» EXERCISE TASK
Could you put the rows below into a numbered list, leaving out any blank lines?

※

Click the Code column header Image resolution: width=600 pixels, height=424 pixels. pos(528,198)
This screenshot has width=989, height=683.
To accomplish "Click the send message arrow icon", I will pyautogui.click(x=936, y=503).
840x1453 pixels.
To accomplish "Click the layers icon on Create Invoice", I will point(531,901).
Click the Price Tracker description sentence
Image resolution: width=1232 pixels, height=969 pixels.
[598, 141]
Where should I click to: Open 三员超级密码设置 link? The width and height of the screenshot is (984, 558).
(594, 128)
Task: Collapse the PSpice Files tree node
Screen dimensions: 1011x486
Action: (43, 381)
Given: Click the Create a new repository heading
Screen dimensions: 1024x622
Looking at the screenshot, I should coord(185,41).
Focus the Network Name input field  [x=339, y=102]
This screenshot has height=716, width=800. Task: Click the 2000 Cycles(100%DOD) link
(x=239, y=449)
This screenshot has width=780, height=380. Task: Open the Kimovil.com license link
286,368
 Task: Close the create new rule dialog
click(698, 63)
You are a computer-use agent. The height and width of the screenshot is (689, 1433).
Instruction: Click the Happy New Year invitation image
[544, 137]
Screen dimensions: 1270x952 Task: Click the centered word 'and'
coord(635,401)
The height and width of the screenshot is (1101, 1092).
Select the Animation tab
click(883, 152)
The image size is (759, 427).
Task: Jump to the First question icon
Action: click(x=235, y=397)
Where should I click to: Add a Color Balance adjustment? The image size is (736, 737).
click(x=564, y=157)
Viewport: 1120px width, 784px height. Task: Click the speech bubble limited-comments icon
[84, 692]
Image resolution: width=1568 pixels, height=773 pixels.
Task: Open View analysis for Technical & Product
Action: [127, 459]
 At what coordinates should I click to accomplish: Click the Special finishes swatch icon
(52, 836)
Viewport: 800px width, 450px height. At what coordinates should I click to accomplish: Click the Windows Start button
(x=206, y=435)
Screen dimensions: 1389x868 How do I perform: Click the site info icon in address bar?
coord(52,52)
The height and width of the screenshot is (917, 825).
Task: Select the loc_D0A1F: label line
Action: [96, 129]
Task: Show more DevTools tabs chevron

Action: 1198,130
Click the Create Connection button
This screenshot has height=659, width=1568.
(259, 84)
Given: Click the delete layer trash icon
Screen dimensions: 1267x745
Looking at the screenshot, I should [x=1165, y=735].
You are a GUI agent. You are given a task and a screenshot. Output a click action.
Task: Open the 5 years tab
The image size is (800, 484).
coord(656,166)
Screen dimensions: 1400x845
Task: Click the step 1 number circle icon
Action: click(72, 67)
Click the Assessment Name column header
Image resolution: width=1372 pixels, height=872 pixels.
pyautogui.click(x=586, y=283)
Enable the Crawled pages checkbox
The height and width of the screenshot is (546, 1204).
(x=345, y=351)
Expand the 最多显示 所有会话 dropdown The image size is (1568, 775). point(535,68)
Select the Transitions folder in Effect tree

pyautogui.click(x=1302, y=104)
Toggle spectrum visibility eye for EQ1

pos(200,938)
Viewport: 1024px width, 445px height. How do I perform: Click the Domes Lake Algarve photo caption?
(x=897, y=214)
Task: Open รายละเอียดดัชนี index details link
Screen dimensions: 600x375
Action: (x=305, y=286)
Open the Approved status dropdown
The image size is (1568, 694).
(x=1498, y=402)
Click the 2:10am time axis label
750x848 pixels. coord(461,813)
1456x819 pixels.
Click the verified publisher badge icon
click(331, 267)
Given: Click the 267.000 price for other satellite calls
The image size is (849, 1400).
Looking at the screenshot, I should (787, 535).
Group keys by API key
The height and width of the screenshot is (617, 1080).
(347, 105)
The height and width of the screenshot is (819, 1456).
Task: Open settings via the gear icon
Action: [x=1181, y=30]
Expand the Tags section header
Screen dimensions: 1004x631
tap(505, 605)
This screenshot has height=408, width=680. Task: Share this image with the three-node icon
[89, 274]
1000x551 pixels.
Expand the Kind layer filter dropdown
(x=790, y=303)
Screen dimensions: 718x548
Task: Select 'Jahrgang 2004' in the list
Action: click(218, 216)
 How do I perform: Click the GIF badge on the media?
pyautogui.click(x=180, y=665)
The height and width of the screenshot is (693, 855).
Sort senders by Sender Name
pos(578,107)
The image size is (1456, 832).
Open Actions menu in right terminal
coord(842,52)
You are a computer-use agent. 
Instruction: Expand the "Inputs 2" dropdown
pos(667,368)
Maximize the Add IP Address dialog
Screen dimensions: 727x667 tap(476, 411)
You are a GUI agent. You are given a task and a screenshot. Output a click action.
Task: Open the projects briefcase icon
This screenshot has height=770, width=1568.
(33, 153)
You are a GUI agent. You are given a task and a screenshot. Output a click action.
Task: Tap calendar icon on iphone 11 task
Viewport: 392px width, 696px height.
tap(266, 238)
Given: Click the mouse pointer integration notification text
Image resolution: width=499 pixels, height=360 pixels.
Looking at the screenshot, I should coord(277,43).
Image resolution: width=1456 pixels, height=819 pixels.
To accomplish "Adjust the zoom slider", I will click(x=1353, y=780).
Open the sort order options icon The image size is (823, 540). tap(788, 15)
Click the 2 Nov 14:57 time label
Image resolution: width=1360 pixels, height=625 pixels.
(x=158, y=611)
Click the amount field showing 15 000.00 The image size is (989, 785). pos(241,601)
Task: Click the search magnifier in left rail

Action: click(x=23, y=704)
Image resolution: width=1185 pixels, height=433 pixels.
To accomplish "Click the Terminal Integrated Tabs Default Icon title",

※

» THE RESPONSE
1. Click the Code column header Image resolution: width=600 pixels, height=424 pixels. pos(528,198)
2. This screenshot has width=989, height=683.
3. To accomplish "Click the send message arrow icon", I will pyautogui.click(x=936, y=503).
4. 840x1453 pixels.
5. To accomplish "Click the layers icon on Create Invoice", I will point(531,901).
6. Click the Price Tracker description sentence
7. Image resolution: width=1232 pixels, height=969 pixels.
8. [598, 141]
9. Where should I click to: Open 三员超级密码设置 link? The width and height of the screenshot is (984, 558).
10. (594, 128)
11. Task: Collapse the PSpice Files tree node
12. Screen dimensions: 1011x486
13. Action: (43, 381)
14. Given: Click the Create a new repository heading
15. Screen dimensions: 1024x622
16. Looking at the screenshot, I should coord(185,41).
17. Focus the Network Name input field  [x=339, y=102]
18. This screenshot has height=716, width=800. Task: Click the 2000 Cycles(100%DOD) link
19. (x=239, y=449)
20. This screenshot has width=780, height=380. Task: Open the Kimovil.com license link
21. 286,368
22.  Task: Close the create new rule dialog
23. click(698, 63)
24. You are a computer-use agent. The height and width of the screenshot is (689, 1433).
25. Instruction: Click the Happy New Year invitation image
26. [544, 137]
27. Screen dimensions: 1270x952 Task: Click the centered word 'and'
28. coord(635,401)
29. The height and width of the screenshot is (1101, 1092).
30. Select the Animation tab
31. click(883, 152)
32. The image size is (759, 427).
33. Task: Jump to the First question icon
34. Action: click(x=235, y=397)
35. Where should I click to: Add a Color Balance adjustment? The image size is (736, 737).
36. click(x=564, y=157)
37. Viewport: 1120px width, 784px height. Task: Click the speech bubble limited-comments icon
38. [84, 692]
39. Image resolution: width=1568 pixels, height=773 pixels.
40. Task: Open View analysis for Technical & Product
41. Action: [127, 459]
42.  At what coordinates should I click to accomplish: Click the Special finishes swatch icon
43. (52, 836)
44. Viewport: 800px width, 450px height. At what coordinates should I click to accomplish: Click the Windows Start button
45. (x=206, y=435)
46. Screen dimensions: 1389x868 How do I perform: Click the site info icon in address bar?
47. coord(52,52)
48. The height and width of the screenshot is (917, 825).
49. Task: Select the loc_D0A1F: label line
50. Action: [96, 129]
51. Task: Show more DevTools tabs chevron
52. Action: 1198,130
53. Click the Create Connection button
54. This screenshot has height=659, width=1568.
55. (259, 84)
56. Given: Click the delete layer trash icon
57. Screen dimensions: 1267x745
58. Looking at the screenshot, I should [x=1165, y=735].
59. You are a GUI agent. You are given a task and a screenshot. Output a click action.
60. Task: Open the 5 years tab
61. The image size is (800, 484).
62. coord(656,166)
63. Screen dimensions: 1400x845
64. Task: Click the step 1 number circle icon
65. Action: click(72, 67)
66. Click the Assessment Name column header
67. Image resolution: width=1372 pixels, height=872 pixels.
68. pyautogui.click(x=586, y=283)
69. Enable the Crawled pages checkbox
70. The height and width of the screenshot is (546, 1204).
71. (x=345, y=351)
72. Expand the 最多显示 所有会话 dropdown The image size is (1568, 775). point(535,68)
73. Select the Transitions folder in Effect tree
74. pyautogui.click(x=1302, y=104)
75. Toggle spectrum visibility eye for EQ1
76. pos(200,938)
77. Viewport: 1024px width, 445px height. How do I perform: Click the Domes Lake Algarve photo caption?
78. (x=897, y=214)
79. Task: Open รายละเอียดดัชนี index details link
80. Screen dimensions: 600x375
81. Action: (x=305, y=286)
82. Open the Approved status dropdown
83. The image size is (1568, 694).
84. (x=1498, y=402)
85. Click the 2:10am time axis label
86. 750x848 pixels. coord(461,813)
87. 1456x819 pixels.
88. Click the verified publisher badge icon
89. click(331, 267)
90. Given: Click the 267.000 price for other satellite calls
91. The image size is (849, 1400).
92. Looking at the screenshot, I should (787, 535).
93. Group keys by API key
94. The height and width of the screenshot is (617, 1080).
95. (347, 105)
96. The height and width of the screenshot is (819, 1456).
97. Task: Open settings via the gear icon
98. Action: [x=1181, y=30]
99. Expand the Tags section header
100. Screen dimensions: 1004x631
101. tap(505, 605)
102. This screenshot has height=408, width=680. Task: Share this image with the three-node icon
103. [89, 274]
104. 1000x551 pixels.
105. Expand the Kind layer filter dropdown
106. (x=790, y=303)
107. Screen dimensions: 718x548
108. Task: Select 'Jahrgang 2004' in the list
109. Action: click(218, 216)
110.  How do I perform: Click the GIF badge on the media?
111. pyautogui.click(x=180, y=665)
112. The height and width of the screenshot is (693, 855).
113. Sort senders by Sender Name
114. pos(578,107)
115. The image size is (1456, 832).
116. Open Actions menu in right terminal
117. coord(842,52)
118. You are a computer-use agent. 
119. Instruction: Expand the "Inputs 2" dropdown
120. pos(667,368)
121. Maximize the Add IP Address dialog
122. Screen dimensions: 727x667 tap(476, 411)
123. You are a GUI agent. You are given a task and a screenshot. Output a click action.
124. Task: Open the projects briefcase icon
125. This screenshot has height=770, width=1568.
126. (33, 153)
127. You are a GUI agent. You are given a task and a screenshot. Output a click action.
128. Task: Tap calendar icon on iphone 11 task
129. Viewport: 392px width, 696px height.
130. tap(266, 238)
131. Given: Click the mouse pointer integration notification text
132. Image resolution: width=499 pixels, height=360 pixels.
133. Looking at the screenshot, I should coord(277,43).
134. Image resolution: width=1456 pixels, height=819 pixels.
135. To accomplish "Adjust the zoom slider", I will click(x=1353, y=780).
136. Open the sort order options icon The image size is (823, 540). tap(788, 15)
137. Click the 2 Nov 14:57 time label
138. Image resolution: width=1360 pixels, height=625 pixels.
139. (x=158, y=611)
140. Click the amount field showing 15 000.00 The image size is (989, 785). pos(241,601)
141. Task: Click the search magnifier in left rail
142. Action: click(x=23, y=704)
143. Image resolution: width=1185 pixels, height=433 pixels.
144. To accomplish "Click the Terminal Integrated Tabs Default Icon title",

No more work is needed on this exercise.